[Records excerpted from a collection]
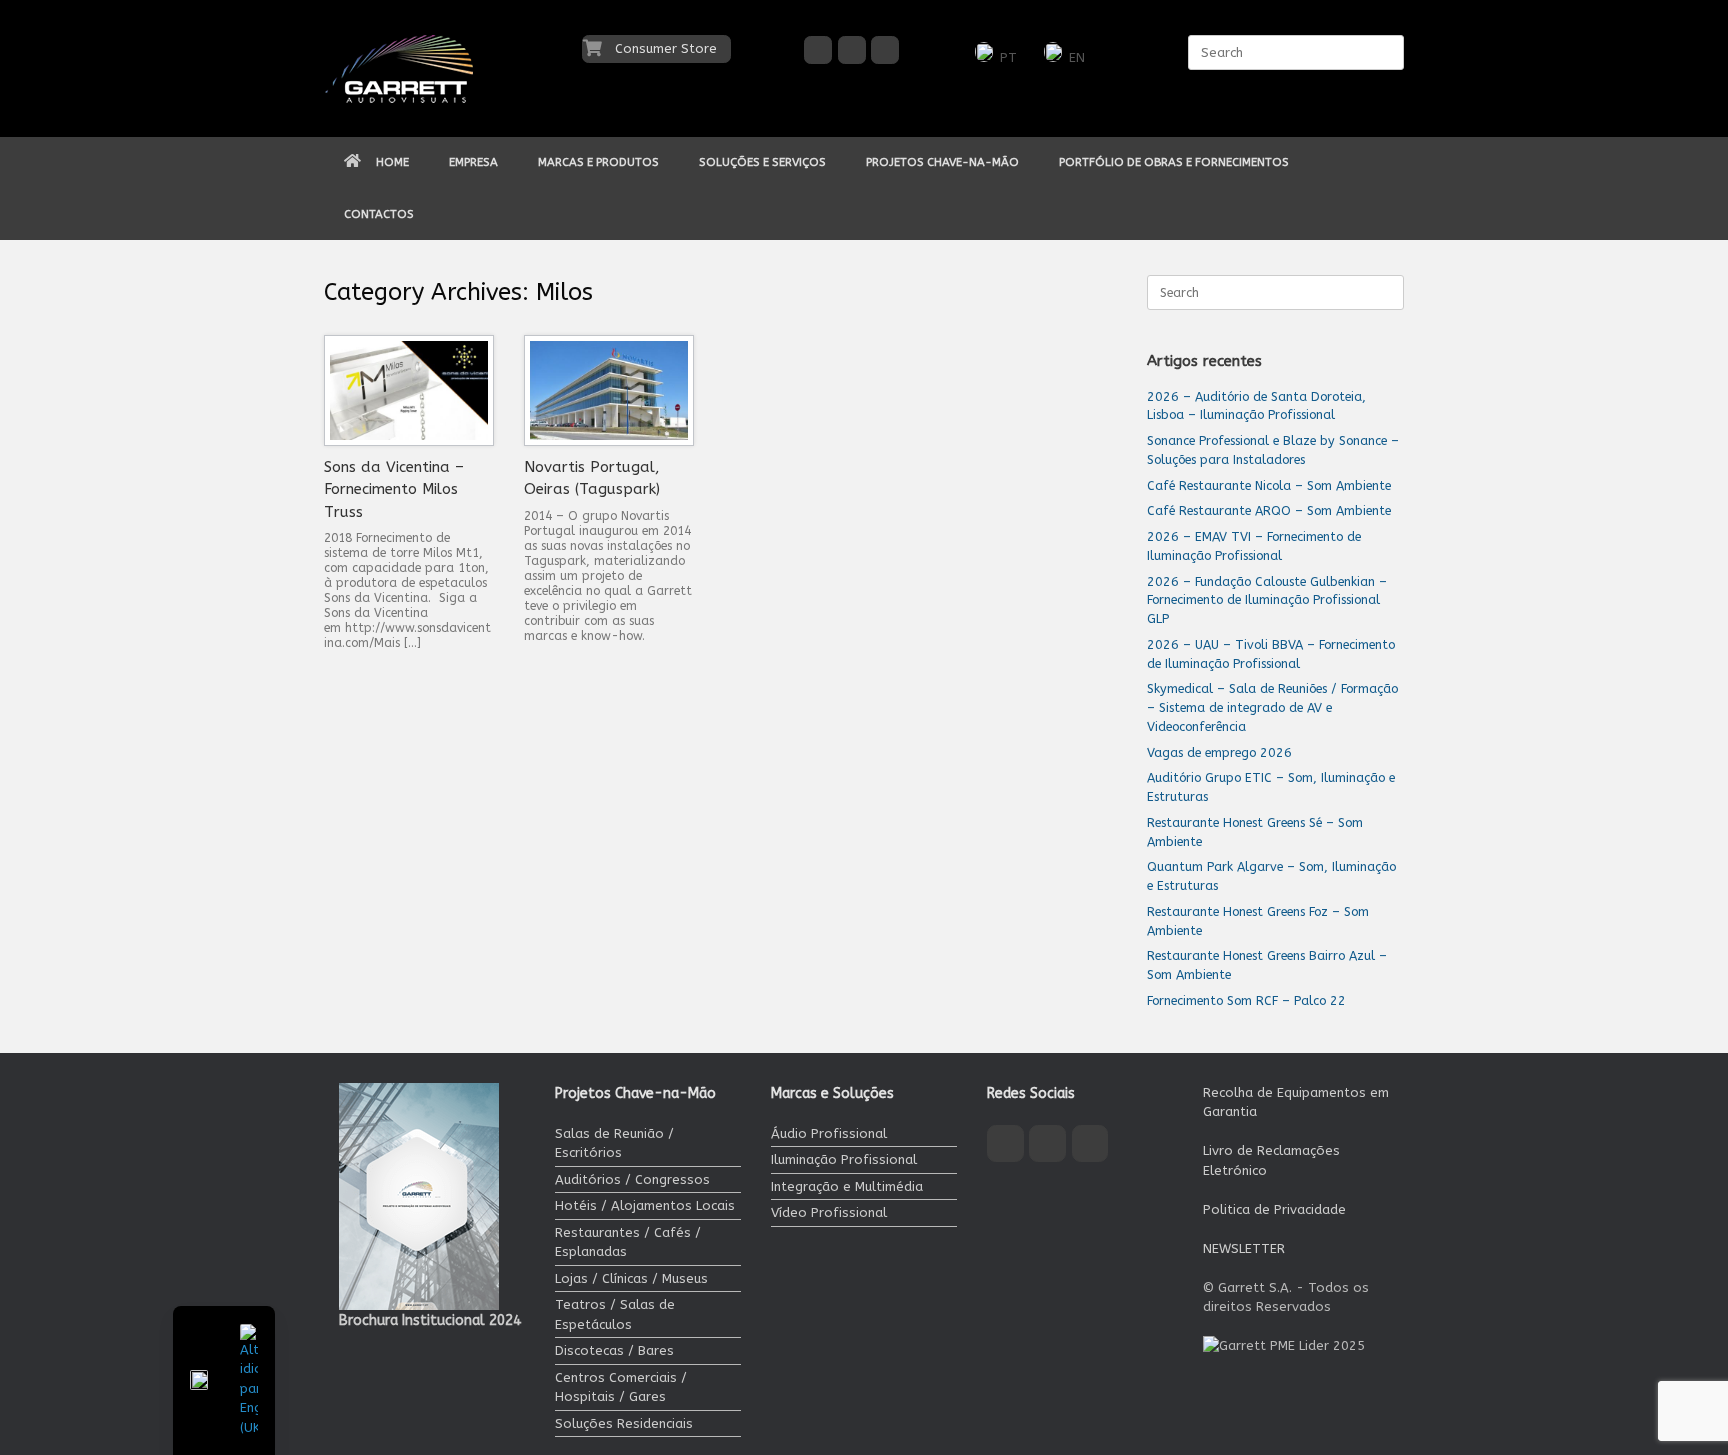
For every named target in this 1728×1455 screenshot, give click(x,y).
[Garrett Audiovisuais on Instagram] (852, 50)
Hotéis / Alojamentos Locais (645, 1205)
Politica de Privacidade (1274, 1209)
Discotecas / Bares (614, 1350)
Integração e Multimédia (847, 1186)
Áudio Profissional (829, 1133)
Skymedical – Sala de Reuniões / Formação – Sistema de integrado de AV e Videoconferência (1272, 707)
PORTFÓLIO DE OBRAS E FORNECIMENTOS (1174, 162)
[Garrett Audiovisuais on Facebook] (818, 50)
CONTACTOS (379, 214)
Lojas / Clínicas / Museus (631, 1278)
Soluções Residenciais (624, 1423)
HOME (392, 162)
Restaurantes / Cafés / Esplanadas (628, 1242)
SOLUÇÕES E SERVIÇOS (762, 162)
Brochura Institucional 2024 (430, 1320)
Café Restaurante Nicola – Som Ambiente (1269, 485)
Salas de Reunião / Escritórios (614, 1143)
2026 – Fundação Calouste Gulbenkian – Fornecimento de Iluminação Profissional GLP (1267, 600)
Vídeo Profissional (829, 1212)
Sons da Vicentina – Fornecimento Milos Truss (394, 489)
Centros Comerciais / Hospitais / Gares (621, 1387)
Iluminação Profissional (844, 1159)
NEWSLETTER (1244, 1248)
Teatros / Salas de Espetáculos (615, 1314)
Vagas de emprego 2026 (1219, 752)
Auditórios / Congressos (632, 1179)
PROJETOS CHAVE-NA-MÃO (942, 162)
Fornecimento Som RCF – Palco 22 (1246, 1000)
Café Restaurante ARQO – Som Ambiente (1269, 510)
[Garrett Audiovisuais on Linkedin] (885, 50)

[Task instructions] Beginning at the line with "Iluminação Profissional (844, 1159)" and ending at the last line of the entries, print every line exactly.

[Task result]
Iluminação Profissional (844, 1159)
NEWSLETTER (1244, 1248)
Teatros / Salas de Espetáculos (615, 1314)
Vagas de emprego 2026 (1219, 752)
Auditórios / Congressos (632, 1179)
PROJETOS CHAVE-NA-MÃO (942, 162)
Fornecimento Som RCF – Palco 22 (1246, 1000)
Café Restaurante ARQO – Som Ambiente (1269, 510)
[Garrett Audiovisuais on Linkedin] (885, 50)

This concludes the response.